An excerpt from this doctor’s journal in Liberia:

Ebola is often passed from the dead body to those handling it. In one case, the government took five days to come for the body.

The three pallbearers come the hallway just outside the X-ray room. Gillian explains how to put on the protective gear given us by the Ministry of Health. Full body suits with hoods are zipped on. Two pairs of gloves are put on and we realize the sleeves are too short and pull out easily from under the gloves leaving the wrists exposed. Brilliant design! Gillian solves the problem with her pocket knife. We make thumb holes in the sleeves and loop them over the thumbs before reapplying the gloves. Now the sleeves stay under the gloves. I see right off this is a weakness in the system. Even if we were there to observe, the likelihood of contamination is high.

The three men go into the X-ray room and pick up the whole bench where the body has been laid. Then they take it down the hallway, down a flight of stairs and through a hallway, past the kitchen and into the open air where the truck awaits. They lift the whole bench in the truck and then slip the body onto a drape, remove the bench and wrap the body. I look at the bench which has a huge wet spot under where the man’s abdomen and thorax had been: bodily fluids soaked into the wood. The truck drives outside and Gillian goes upstairs to prepare the death certificate. I spray some chlorine water on the bench’s wettest spots and then go upstairs.

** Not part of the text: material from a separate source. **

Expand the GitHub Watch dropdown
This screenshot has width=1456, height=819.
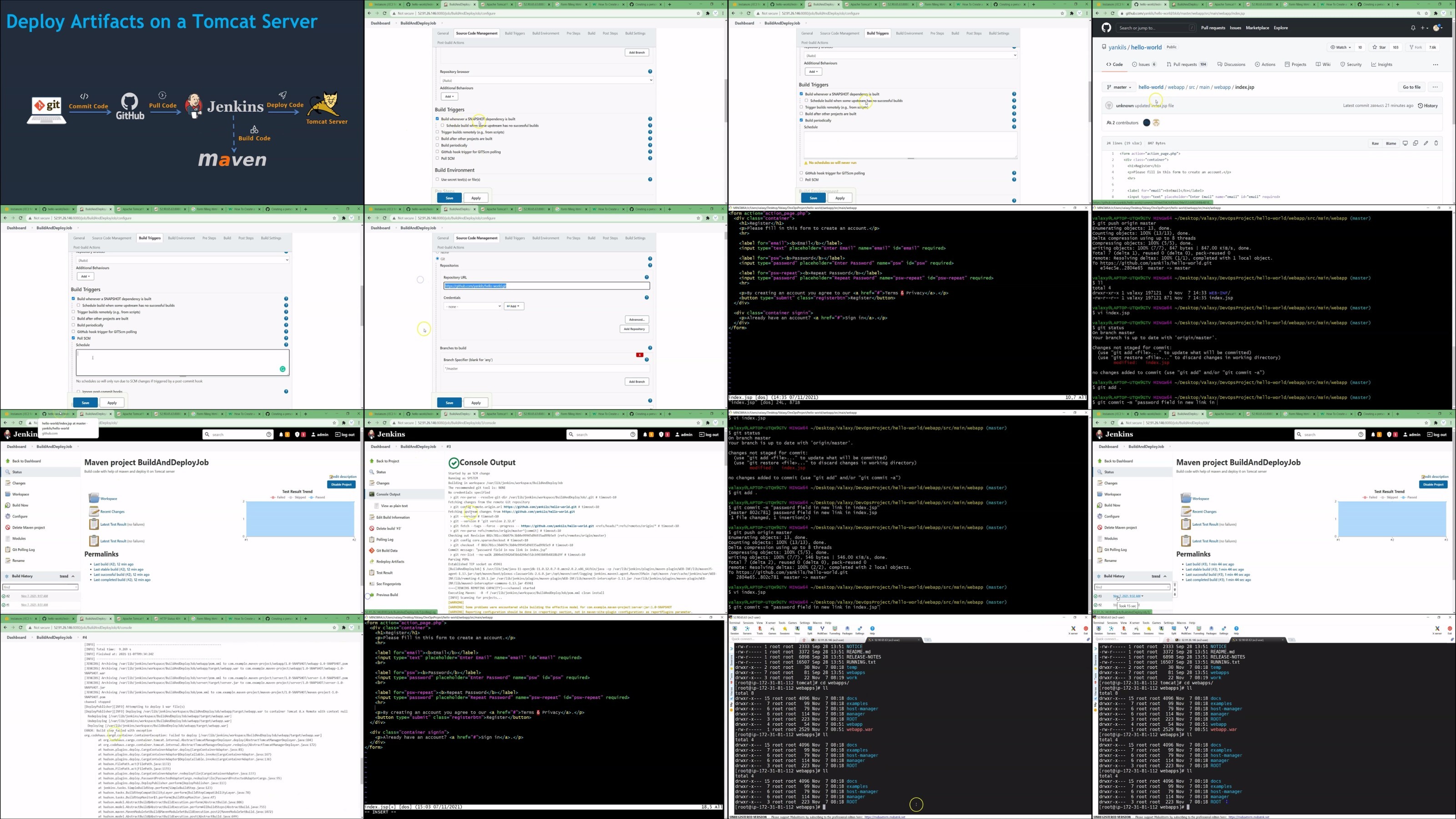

A new problem has arisen. The head of the family states that they can’t go out dressed as biohazard personnel. They’ll be arrested immediately (of course, that’s the point, but we can’t say that). Our idea was for them to take the body and then count on the police to arrest them, take the body to test it and then bury it safely in a secret grave site they have reserved for just that.

So now we have to have them come back in the courtyard and take off their suits. There is a lot of disorder. Things are touched that shouldn’t be. We give them new biohazard suits to put on once they get to the graveyard. I’m sure they won’t use them.

They wash in bleach and take off. I use the rest of the bucket of chlorine water to douse the entire bench.